* Exercise details
Please copy out the part of the items below that opens with the line containing "Task: Select 3030401 - Xe tải dưới 1 tấn" and closes with the line containing "click(152, 399)", keeping every line unchanged and including both end lines. Give only those lines.

* Recorded data

++++++

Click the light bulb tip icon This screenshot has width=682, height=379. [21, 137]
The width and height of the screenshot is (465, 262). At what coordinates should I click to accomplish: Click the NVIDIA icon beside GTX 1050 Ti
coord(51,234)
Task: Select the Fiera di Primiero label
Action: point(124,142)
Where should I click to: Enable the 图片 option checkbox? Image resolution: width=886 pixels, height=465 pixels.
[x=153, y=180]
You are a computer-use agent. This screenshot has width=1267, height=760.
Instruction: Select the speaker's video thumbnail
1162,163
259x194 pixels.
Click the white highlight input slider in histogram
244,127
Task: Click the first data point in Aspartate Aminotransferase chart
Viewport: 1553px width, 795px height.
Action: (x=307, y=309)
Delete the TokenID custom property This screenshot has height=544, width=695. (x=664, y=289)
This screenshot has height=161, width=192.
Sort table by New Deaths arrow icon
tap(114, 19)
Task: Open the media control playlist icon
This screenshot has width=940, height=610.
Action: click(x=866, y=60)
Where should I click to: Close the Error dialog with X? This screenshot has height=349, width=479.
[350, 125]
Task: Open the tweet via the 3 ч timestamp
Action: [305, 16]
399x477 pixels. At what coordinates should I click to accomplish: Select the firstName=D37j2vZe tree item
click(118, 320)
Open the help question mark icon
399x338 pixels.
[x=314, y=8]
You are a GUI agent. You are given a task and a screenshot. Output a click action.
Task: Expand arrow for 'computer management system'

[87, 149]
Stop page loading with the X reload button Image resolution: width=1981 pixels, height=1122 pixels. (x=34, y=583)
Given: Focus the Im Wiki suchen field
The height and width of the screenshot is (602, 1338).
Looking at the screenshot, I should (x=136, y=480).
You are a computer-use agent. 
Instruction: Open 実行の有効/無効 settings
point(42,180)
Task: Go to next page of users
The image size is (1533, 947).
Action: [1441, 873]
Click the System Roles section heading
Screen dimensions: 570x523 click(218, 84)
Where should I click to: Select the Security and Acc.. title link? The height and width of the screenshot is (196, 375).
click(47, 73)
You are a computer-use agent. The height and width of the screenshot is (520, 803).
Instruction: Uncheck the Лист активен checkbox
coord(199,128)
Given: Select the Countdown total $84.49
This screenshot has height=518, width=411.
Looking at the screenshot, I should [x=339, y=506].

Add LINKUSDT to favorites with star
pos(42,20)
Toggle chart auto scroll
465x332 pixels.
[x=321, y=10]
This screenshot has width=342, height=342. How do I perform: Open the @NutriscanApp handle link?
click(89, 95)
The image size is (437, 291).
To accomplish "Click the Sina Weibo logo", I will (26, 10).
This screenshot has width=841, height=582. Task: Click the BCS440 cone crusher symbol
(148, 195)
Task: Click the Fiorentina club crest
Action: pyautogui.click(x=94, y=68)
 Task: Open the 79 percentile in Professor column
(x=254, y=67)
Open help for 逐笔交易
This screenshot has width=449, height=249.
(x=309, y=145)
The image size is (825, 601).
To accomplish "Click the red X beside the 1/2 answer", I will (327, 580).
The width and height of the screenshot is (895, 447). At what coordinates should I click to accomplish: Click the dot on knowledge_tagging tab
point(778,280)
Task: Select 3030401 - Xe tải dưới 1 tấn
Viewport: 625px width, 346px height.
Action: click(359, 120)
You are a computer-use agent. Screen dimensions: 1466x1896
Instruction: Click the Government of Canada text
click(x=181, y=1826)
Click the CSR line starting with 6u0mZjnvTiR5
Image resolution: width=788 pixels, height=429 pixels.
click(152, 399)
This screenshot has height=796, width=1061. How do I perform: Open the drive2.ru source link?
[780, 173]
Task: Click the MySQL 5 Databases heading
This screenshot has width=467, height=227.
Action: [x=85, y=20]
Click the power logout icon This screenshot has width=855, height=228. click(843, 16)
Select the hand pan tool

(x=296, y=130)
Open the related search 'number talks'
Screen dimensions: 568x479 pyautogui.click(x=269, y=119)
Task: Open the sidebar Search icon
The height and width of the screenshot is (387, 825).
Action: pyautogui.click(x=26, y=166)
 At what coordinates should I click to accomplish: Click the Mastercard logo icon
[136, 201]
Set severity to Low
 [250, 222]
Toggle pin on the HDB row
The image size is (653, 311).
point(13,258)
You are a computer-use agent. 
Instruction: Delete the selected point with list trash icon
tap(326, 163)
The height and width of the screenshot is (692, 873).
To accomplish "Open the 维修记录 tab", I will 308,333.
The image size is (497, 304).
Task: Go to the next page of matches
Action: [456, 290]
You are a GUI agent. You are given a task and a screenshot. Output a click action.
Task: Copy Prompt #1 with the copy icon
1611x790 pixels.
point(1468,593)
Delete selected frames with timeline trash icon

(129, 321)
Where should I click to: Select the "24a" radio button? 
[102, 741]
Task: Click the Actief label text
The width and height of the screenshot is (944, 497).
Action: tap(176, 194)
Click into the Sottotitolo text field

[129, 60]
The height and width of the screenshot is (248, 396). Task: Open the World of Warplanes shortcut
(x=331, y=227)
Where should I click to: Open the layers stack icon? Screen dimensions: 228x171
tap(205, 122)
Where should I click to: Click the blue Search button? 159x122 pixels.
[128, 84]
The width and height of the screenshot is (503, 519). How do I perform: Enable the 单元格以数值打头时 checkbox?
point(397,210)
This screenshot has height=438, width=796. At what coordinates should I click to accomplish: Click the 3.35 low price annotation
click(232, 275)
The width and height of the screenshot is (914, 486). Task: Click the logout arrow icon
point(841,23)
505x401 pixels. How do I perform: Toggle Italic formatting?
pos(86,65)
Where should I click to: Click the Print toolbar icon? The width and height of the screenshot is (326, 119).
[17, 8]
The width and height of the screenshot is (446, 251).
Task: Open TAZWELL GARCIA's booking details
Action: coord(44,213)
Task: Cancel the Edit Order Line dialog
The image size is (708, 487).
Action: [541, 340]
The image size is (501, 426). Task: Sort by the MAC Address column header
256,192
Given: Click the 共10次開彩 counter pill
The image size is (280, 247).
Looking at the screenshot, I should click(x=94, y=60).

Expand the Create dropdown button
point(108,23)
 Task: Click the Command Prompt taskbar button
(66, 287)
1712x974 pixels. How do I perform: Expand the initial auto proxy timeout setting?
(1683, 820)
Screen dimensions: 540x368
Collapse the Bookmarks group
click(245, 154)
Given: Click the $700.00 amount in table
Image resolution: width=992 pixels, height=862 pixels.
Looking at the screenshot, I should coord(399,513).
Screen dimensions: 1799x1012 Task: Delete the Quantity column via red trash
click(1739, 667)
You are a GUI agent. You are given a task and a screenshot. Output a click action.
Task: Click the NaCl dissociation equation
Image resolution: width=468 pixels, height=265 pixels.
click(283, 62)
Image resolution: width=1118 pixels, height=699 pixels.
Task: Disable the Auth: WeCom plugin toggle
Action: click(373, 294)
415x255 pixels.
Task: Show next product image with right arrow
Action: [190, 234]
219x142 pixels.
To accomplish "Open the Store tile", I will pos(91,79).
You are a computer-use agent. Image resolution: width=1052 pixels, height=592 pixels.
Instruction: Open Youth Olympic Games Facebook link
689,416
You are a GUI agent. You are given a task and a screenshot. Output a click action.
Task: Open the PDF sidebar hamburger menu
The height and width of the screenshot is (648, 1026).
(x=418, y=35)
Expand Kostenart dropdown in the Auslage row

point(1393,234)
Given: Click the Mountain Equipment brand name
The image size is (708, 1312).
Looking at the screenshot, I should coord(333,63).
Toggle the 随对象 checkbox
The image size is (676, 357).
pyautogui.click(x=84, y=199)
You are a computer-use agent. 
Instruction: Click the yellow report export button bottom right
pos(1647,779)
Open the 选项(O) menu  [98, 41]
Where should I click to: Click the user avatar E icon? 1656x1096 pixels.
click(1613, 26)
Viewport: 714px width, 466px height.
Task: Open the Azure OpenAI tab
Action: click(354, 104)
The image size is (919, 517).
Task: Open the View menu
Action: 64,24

++++++

* Result for this task
Task: Select 3030401 - Xe tải dưới 1 tấn
Viewport: 625px width, 346px height.
Action: click(359, 120)
You are a computer-use agent. Screen dimensions: 1466x1896
Instruction: Click the Government of Canada text
click(x=181, y=1826)
Click the CSR line starting with 6u0mZjnvTiR5
Image resolution: width=788 pixels, height=429 pixels.
click(152, 399)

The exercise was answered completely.